In qualità di futuro presidente di AMD, cosa puoi dirci proprio sui progetti di AMD volti a migliorare l'indipendenza della ricerca?
Al di là dei progetti specifici, di nicchia o di settore, intendiamo ribadire il ruolo delle società scientifiche, che è fondamentale per una ricerca e una formazione il più possibile chiara e trasparente. Compito di una società scientifica è quello di far crescere i propri soci. Farsi "enzima" di nuove "vision" professionali, trovare nuovi orizzonti e ridisegnare la propria identità professionale per renderla specifica e moderna rispetto ai cambiamenti naturali della sanità e del sociale. Tali obiettivi sono sempre sopra le parti e ottenerli con una sana partnership, anche con le aziende, in modo trasparente, aiuta a crescere insieme. In particolare, va detto che AMD punta a una ricerca e a una formazione condivisa con tutti gli attori coinvolti nel sistema (amministratori, aziende, pazienti, altri operatori), così che si realizzi quella fondamentale pluralità che potenzia indipendenza ed è capace di rispondere sia alle esigenze di politica sanitaria generale sia a quelle particolari delle persone. Dunque, obiettivi comuni per raggiungere risultati sanitari certi e concreti, nella massima trasparenza: economica, di obiettivo, di risultato.
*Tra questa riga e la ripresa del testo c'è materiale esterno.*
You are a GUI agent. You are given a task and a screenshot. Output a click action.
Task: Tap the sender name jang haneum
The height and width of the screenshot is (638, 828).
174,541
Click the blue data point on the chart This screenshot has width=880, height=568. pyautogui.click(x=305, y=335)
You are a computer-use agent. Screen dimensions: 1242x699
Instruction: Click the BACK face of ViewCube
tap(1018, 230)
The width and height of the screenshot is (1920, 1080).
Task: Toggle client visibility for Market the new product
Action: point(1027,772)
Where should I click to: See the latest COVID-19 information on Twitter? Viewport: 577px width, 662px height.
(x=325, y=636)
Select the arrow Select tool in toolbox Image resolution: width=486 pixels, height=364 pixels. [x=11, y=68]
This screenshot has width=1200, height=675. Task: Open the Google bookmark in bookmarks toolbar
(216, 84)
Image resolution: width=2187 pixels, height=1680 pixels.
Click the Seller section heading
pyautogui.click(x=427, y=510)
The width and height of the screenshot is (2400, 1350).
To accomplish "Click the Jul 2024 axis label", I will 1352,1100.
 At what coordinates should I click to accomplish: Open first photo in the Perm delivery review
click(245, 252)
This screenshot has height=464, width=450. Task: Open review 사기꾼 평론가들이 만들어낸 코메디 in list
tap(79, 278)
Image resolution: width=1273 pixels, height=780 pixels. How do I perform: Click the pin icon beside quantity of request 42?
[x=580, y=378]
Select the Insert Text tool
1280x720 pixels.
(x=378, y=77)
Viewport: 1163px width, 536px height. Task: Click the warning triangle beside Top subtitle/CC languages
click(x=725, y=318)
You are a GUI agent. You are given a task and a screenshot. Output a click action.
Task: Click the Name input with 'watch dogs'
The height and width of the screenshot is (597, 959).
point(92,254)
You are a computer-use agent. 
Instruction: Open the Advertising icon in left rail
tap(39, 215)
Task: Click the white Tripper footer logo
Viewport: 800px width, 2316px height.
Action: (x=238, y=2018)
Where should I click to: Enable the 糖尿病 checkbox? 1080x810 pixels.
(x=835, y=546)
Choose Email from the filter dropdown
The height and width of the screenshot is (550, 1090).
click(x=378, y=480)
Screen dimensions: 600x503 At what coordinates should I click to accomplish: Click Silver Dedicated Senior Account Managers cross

Pensi a forme di partnership?
Con le aziende fare partnership è fondamentale, dà trasparenza economica e di risultato scientifico che sono e restano i pilastri del nostro agire societario. Ma in AMD soprattutto vogliamo, ribadisco, trovare nuove fonti di risorse economiche. Una sponsorizzazione che viene da identità non direttamente coinvolte nel mercato, a mio parere, aumenta molto il valore del prodotto. Se un mio progetto formativo è "acquistato" che so, per fare un esempio, da una banca, ciò sta a significare che il mio progetto ha un obiettivo riconosciuto e riconoscibile così forte da avere un valore "sociale". In altre parole, vorrei che la tutta la società civile s'impegnasse, fosse coinvolta, per la crescita culturale dei propri professionisti e per una ricerca finalizzata a una insospettabile utilità.